In 24 hours, around 405,000 people have signed up to the Government's new NHS volunteer army, the Prime Minister said.
Boris Johnson told his daily coronavirus Covid-19 briefing he had hoped 250,000 people would answer the Health Secretary Matt Hancock's call last night - with that target smashing in just hours.
He said: "I can tell you that, in just 24 hours, 405,000 people have responded to the call. That is already, in one day, as many volunteers as the population of Coventry."
They will be driving medicines to patients' homes, bringing patients home from hospitals, and "making regular phone calls to check on and support people staying on their own in their home", Mr Johnson said.
He again said described the NHS as a "world class" health service, but said, like any other, it has a limited number of medics and equipment, and said his home arrest restrictions put in place earlier this week was to help it manage.
"The more people that get sick, the harder it is to cope," he said. "So it's vital to delay the spread of the disease and reduce the number of people needing treatment at once.
"I want to remind everyone of our core policy: Stay at home, protect the NHS, and save lives."
Meanwhile, sweeping emergency powers to tackle the crisis are set to become law after the Coronavirus Bill cleared the House of Lords without amendment and was granted royal assent.
The public will be able to conduct antibody tests at home in a matter of days, MPs were also told, though that claim was later thrown into doubt.
Some 3.5 million kits have been bought but will be tested for their effectiveness before being made available to buy on Amazon and in pharmacies.
NHS and key workers will be given priority, meaning they are safe to go back to work if they have had the virus already - and should, it is hoped, be immune.
Prof Sharon Peacock from Public Health England's National Infection Service, said: "Once we are assured they do work, they will be rolled out into the community."
The UK's chief medical officer Prof Chris Whitty said there was a "global bottle neck" on buying more testing kits, and said: "Every country wants this new test for a disease that wasn't being tested for anywhere three months ago.
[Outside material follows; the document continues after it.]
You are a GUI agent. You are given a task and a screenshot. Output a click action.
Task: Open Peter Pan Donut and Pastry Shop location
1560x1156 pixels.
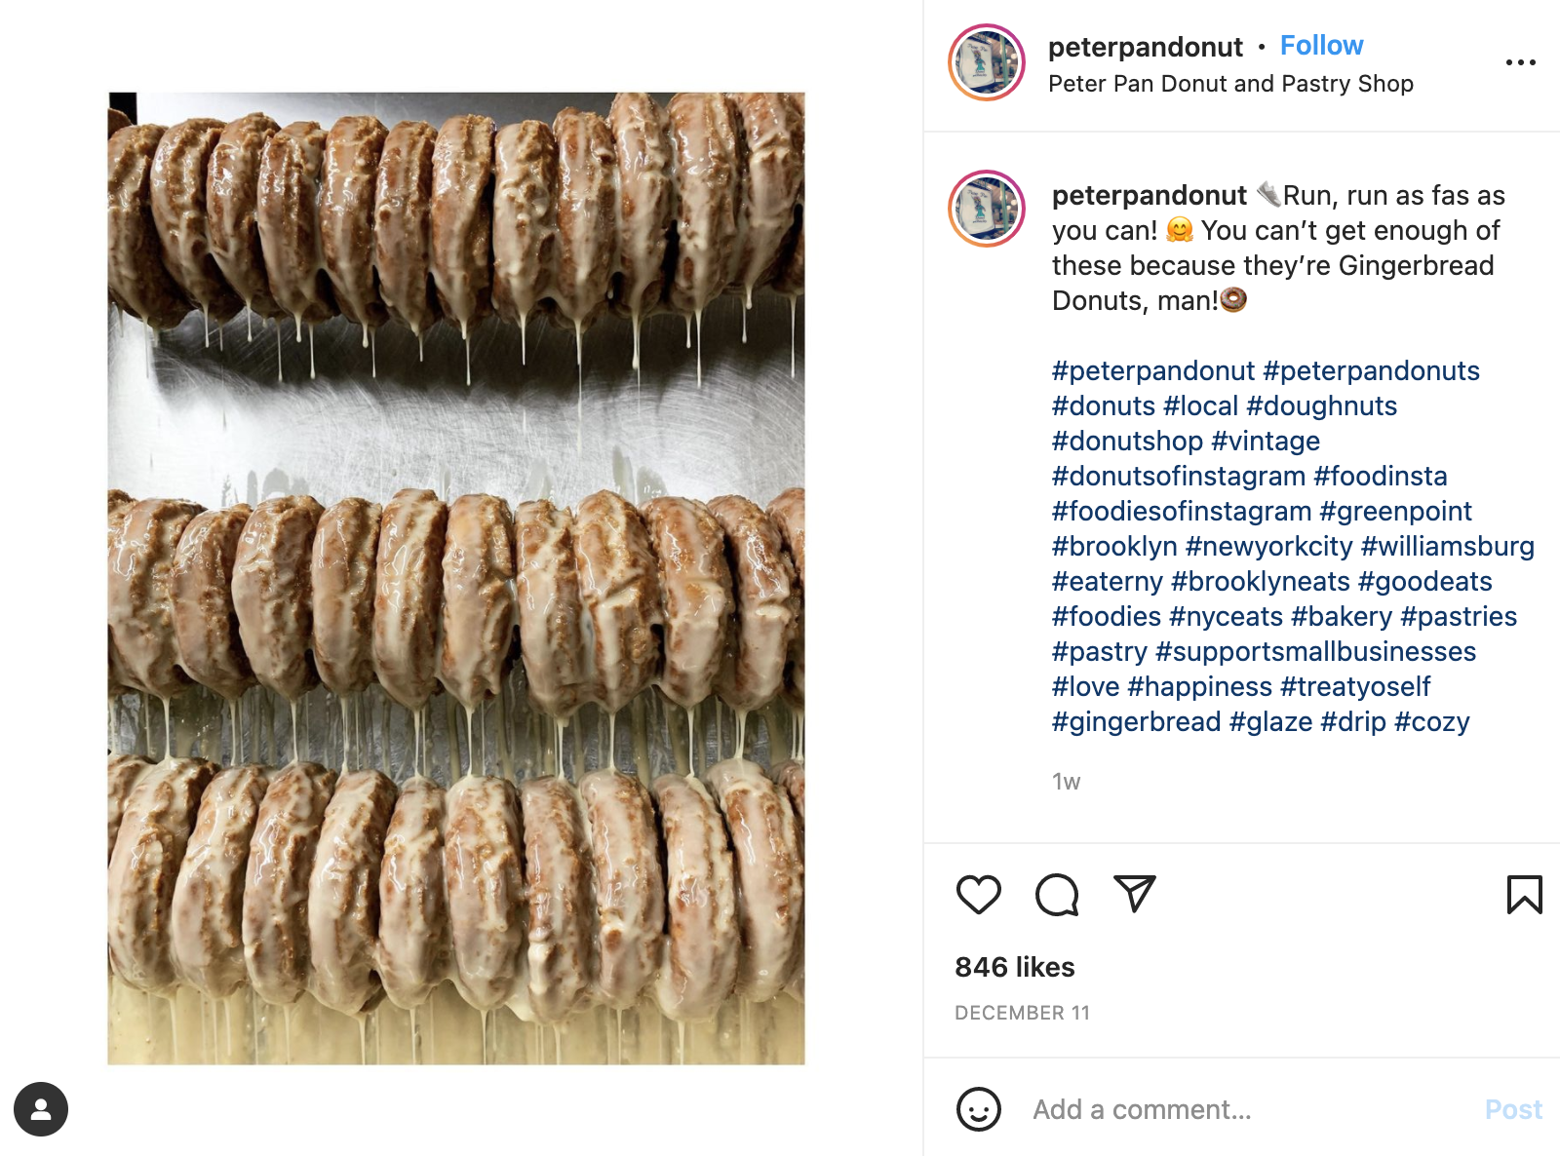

"Everybody wants it, so there is a global shortage. The next priority is to get critical workers back to work or to say to them, 'You have got it'. We definitely would like that."
The latest figures on confirmed cases and deaths in the UK had not been released by 5.30pm.
There were eight confirmed cases in Blackpool by 9am yesterday, plus 71 in Lancashire, though tests are only being done in hospital so the figure is feared to be much higher.
Mr Johnson said a tailored package of support will be announced tomorrow to help the self-employed, and said the country is coping "very well" with the crisis.